The Democracy Promotion Act, with which the German government wants to take action against extremism with the help of civil society, has now been debated in the German Parliament for the first time. During the debate, it became clear that not all parties forming the government are satisfied with the bill.
The law was drafted by the Departments of Family and Home Affairs, with the first led by Green Party Minister Lisa Paus and the Home Secretary by Social Democrat Nancy Faeser. The liberal FDP party is now calling for changes to the draft law, as they believe that organizations whose agenda is questionable would be given financial support. MENA Research Center has already reported on this: Among other things, an organization is to be funded whose employees and programs investigate criticism of anti-Muslim actions too one-sidedly, while ignoring radical and extremist tendencies within the Islamic associations in Germany. “What can be funded under the law must be defined more clearly and restrictively than before,” said the FDP’s domestic policy spokeswoman, Lisa Teuteberg.
According to the draft, supra-regional structures that advise on dealing with “any form of extremism and group-related enmity and the associated discrimination” are to be strengthened. There is currently no legal basis to secure this in the long term. Projects “in the field of democracy promotion, diversity design, extremism prevention and political education” are explicitly mentioned.
The FDP is of the opinion that the “shaping of social diversity” is a “vague and highly problematic concept” whose responsibility should not lie with the state. It is not the task of the state to fight legitimate and constitutional opinions about the promotion of corresponding NGOs and to pillory citizens for rejecting gender. The free constitutional state respects the diversity of people by protecting dignity and freedom. “It just doesn’t claim to shape society according to the government’s ideas. In a free and democratic basic order, shaping diversity is neither the task of the government nor of the so-called NGOs that it supports.”

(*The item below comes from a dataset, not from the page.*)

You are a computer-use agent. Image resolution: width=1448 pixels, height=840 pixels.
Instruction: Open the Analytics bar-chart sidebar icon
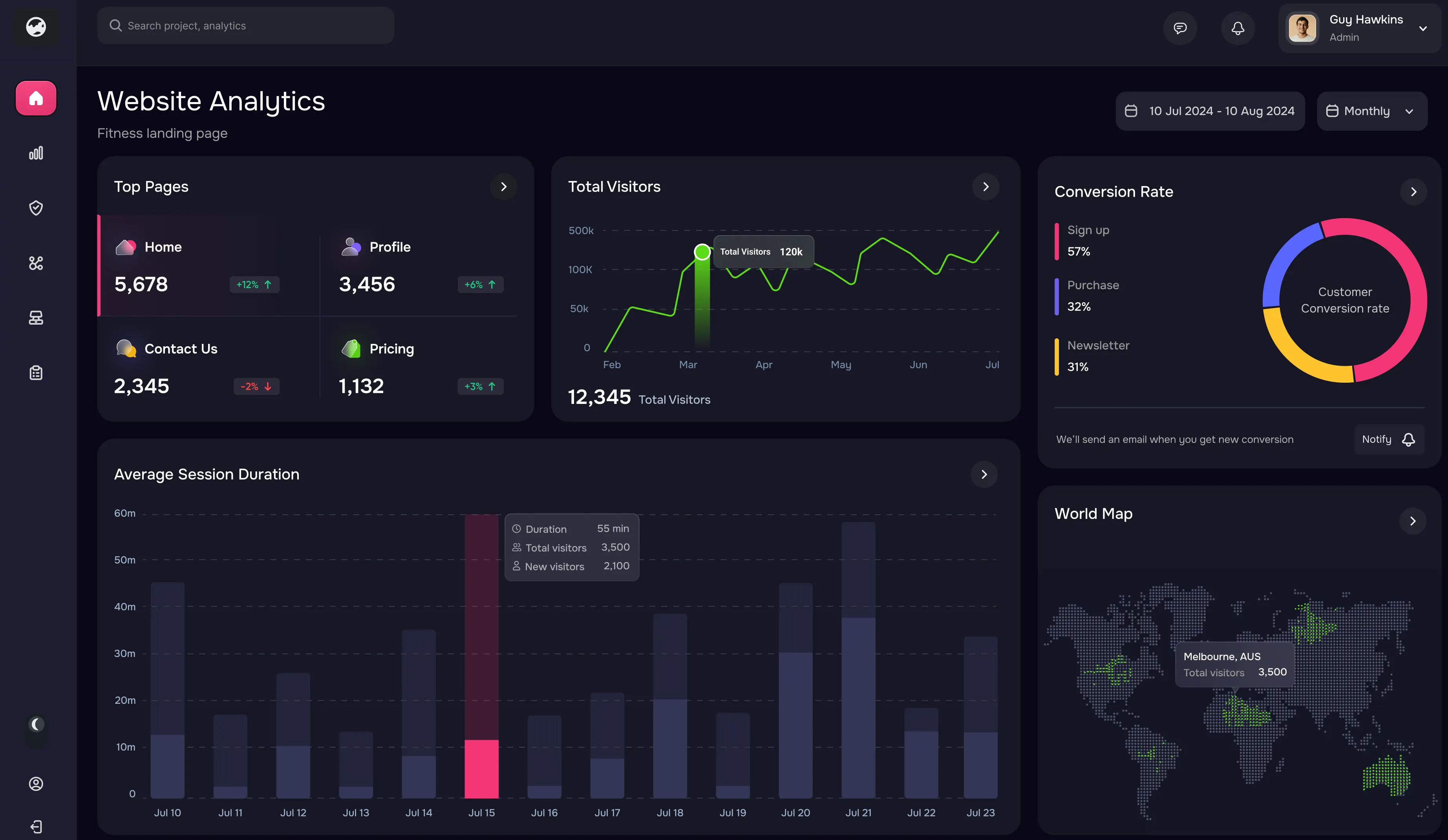click(x=36, y=153)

In addition, the liberals are critical of the fact that there is no explicit extremism clause in the law. “Being against other anti-democrats does not make you a democrat yourself,” said MP Teuteberg. The rather vague formulation that the law serves to “maintain the free democratic basic order” and recipients of grants must respect and promote the goals of the Basic Law. Here the FDP demands a specification. It must be ensured that only those actors who respect and actively promote the goals, procedures and institutions of the Basic Law can be involved in funded projects.
A democracy promotion law had already been agreed in the grand coalition between the then family minister Franziska Giffey (SPD) and interior minister Horst Seehofer (CSU), but failed due to the lack of an extremism clause due to the veto of Angela Merkel’s party.
The Social Democrats cannot understand the demands of the Liberals. “To be honest, the general suspicion that has been raised again and again against all those who defend our local democracy, often under the most difficult conditions, makes me stunned,” the SPD parliamentary group heard. “In view of the current attacks on our democracy from the far right, this is downright unrealistic.” With such a clause, a carrier would have to “screen virtually all of its employees, that is not feasible and would interfere with personal rights,” said the spokeswoman responsible for domestic policy.
The Greens, who are also part of the government and control the Ministry of Family Affairs, use arguments similar to those of the SPD and do not understand the criticism of the Liberals. “Our constitution is geared towards a plural society – it is the task of everyone, including the state, to shape plurality and thus diversity. This is also a contribution to the implementation of the democratic principle of equality before the law.”
At the end of last year, FDP chairman and Finance Minister Christian Lindner also expressed his concerns about the Democracy Promotion Act. As head of the ministry that manages and controls the state budget, the minister said: “The Federal Ministry of Finance approves the draft law in the knowledge that the parliamentary groups of the German Bundestag will make the necessary changes in the parliamentary process. Particular attention needs to be paid to specifying the conditions for funding during parliamentary deliberations.”
The first indication that at least parts of the federal government would not send a clear signal against extremist and radicalizing tendencies in their politics was the announcement by the interior minister that she would dissolve an advisory council of experts in her office that dealt with the problem of political Islamism. It had also become known that the responsible ministries would support NGOs that do not clearly differentiate themselves from the extremist Muslim Brotherhood.